If you were asked to name the most common disease of adult dogs and cats, what would your answer be?  Would it be heart disease?  Maybe liver or kidney disease?  Well, if you said dental disease, you would be correct.Studies indicate 85% of adult pets have some degree of periodontal disease.  This disease begins with the formation of plaque, which is a transparent adhesive fluid composed of saliva, food particles, and bacteria.  Did you know that plaque can form in only 2-5 days after a dental cleaning? We’ve all experienced waking up to that not so pleasant feeling in our mouths after 12 hours of not brushing… can you imagine your dog’s after eight years!

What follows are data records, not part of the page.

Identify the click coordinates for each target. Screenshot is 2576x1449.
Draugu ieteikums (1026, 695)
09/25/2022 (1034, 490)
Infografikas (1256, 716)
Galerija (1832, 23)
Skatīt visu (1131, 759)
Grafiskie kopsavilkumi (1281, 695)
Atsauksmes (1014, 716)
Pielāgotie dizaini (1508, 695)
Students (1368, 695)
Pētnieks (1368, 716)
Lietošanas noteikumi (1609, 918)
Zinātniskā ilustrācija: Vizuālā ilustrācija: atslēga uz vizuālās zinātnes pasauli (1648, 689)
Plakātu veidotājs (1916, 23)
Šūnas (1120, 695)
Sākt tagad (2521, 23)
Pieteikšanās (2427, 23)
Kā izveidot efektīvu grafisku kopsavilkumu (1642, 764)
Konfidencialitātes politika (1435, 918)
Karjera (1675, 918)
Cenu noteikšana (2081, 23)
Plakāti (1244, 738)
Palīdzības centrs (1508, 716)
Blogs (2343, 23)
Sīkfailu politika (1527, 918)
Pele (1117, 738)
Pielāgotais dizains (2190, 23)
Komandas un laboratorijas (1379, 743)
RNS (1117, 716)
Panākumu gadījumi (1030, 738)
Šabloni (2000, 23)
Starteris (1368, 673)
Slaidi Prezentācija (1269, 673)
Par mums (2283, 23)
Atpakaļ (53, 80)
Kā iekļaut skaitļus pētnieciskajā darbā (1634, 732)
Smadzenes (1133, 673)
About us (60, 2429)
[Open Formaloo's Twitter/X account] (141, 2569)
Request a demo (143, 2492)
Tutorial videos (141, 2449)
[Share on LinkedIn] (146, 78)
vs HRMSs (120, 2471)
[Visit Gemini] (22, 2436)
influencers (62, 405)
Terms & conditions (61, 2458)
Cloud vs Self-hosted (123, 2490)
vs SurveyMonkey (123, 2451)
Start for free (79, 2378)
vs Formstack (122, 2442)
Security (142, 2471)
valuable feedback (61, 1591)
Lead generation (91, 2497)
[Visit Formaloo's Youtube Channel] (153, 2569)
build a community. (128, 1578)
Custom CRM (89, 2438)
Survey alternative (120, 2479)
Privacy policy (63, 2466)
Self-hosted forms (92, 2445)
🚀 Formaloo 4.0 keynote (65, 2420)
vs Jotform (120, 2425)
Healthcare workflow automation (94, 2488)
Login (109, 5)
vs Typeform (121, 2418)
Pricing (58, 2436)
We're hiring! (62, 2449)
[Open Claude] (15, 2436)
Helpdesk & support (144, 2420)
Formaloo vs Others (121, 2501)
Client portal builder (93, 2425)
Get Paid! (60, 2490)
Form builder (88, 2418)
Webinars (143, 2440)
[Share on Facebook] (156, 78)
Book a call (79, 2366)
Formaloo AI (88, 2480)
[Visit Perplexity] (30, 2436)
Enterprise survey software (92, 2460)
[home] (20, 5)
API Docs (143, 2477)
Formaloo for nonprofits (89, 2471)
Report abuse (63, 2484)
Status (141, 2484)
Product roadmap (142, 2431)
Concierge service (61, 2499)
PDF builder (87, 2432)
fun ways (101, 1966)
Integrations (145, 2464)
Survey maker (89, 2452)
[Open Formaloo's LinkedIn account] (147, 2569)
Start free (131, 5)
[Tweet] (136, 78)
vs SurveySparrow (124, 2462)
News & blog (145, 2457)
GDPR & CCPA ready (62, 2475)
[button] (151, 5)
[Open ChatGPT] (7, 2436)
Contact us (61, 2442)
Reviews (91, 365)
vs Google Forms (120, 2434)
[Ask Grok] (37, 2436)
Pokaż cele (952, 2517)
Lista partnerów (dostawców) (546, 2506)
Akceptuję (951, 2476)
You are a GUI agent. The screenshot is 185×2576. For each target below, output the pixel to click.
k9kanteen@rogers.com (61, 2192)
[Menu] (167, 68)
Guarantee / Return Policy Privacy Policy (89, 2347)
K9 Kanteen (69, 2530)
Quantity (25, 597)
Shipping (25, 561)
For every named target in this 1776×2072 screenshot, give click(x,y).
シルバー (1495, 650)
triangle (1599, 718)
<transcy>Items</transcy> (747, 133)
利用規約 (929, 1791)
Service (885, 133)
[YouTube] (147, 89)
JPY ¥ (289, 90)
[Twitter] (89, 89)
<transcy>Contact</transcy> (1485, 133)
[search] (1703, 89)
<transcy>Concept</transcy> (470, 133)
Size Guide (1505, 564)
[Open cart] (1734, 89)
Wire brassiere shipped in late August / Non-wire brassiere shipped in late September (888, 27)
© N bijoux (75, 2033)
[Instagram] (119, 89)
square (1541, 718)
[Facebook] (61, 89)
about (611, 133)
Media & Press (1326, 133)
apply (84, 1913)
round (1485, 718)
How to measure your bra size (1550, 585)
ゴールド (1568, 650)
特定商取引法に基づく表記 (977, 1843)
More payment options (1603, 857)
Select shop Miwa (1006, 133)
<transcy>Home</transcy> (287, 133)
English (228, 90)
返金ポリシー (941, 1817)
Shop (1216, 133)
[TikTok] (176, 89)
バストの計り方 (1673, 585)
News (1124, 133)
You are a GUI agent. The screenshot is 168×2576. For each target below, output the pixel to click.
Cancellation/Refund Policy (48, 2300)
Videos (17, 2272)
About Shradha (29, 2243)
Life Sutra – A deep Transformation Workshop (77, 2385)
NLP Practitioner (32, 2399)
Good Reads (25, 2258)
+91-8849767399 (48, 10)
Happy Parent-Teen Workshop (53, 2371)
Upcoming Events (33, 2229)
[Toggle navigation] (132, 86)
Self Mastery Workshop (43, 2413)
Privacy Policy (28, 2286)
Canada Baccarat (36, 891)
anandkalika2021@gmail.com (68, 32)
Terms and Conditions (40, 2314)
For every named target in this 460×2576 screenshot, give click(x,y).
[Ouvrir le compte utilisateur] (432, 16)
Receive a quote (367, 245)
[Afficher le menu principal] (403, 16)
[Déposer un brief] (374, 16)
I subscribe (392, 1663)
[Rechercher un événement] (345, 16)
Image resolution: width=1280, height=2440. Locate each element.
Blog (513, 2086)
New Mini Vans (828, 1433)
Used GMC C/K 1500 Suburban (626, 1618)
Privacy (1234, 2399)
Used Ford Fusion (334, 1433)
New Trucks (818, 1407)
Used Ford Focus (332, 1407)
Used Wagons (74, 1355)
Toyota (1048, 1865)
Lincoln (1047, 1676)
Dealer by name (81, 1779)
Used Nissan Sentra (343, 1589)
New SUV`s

Tarter, which forms due to the plaque, inflames the gums and allows bacterial organisms to grow and cause further inflammation.  This causes swelling of the gum tissue and traps more bacteria below the gum line causing detachment of the gums and eventually leads to the destruction of the bone. Even though this destruction of tissue and bone may take 2 – 5 years, your pet can be in significant pain without you knowing it. Infection can also be absorbed directly into the bloodstream and travel to the liver, kidneys, lungs, spine and commonly the heart.

The most common sign of an oral disease is bad breath. Subtle symptoms could be your pet’s preference to softer food or less interest in his favourite chew toy. Your pet may start chewing on one side of his mouth or chew less, which in turn can cause vomiting. Other signs of dental disease include increased salivation, pawing at his face, bleeding from the mouth, oral growths and/or sudden change in behaviour. You may also be surprised to learn that things such as chronic eye infections or drainage, sneezing and nasal discharge, can all be related to dental disease. As dental disease progresses, the treatment becomes more involved and more costly. This means that sooner is better than later when it comes to addressing your pet’s oral health.

So what proactive steps can be taken towards your pet’s fight against dental disease?

Firstly, you should examine your pet’s teeth monthly and look for accumulation of yellow or brown material where the tooth meets the gum line. Once you notice plaque or tartar accumulation, it is time for a professional cleaning. Remember, dental disease occurs below the gum line. By only removing calculus from the exposed tooth, although esthetically pleasing, you are not removing the disease caused by plaque and calculus that is forming under the gums. Larger dogs need a dental exam once a year and smaller dogs, twice a year. The intervals between teeth cleaning procedures will depend on your pet and how often you can brush your pet’s teeth.

One of the most common questions veterinarians are asked regarding dental cleanings is: “Why does my pet need general anaesthesia?”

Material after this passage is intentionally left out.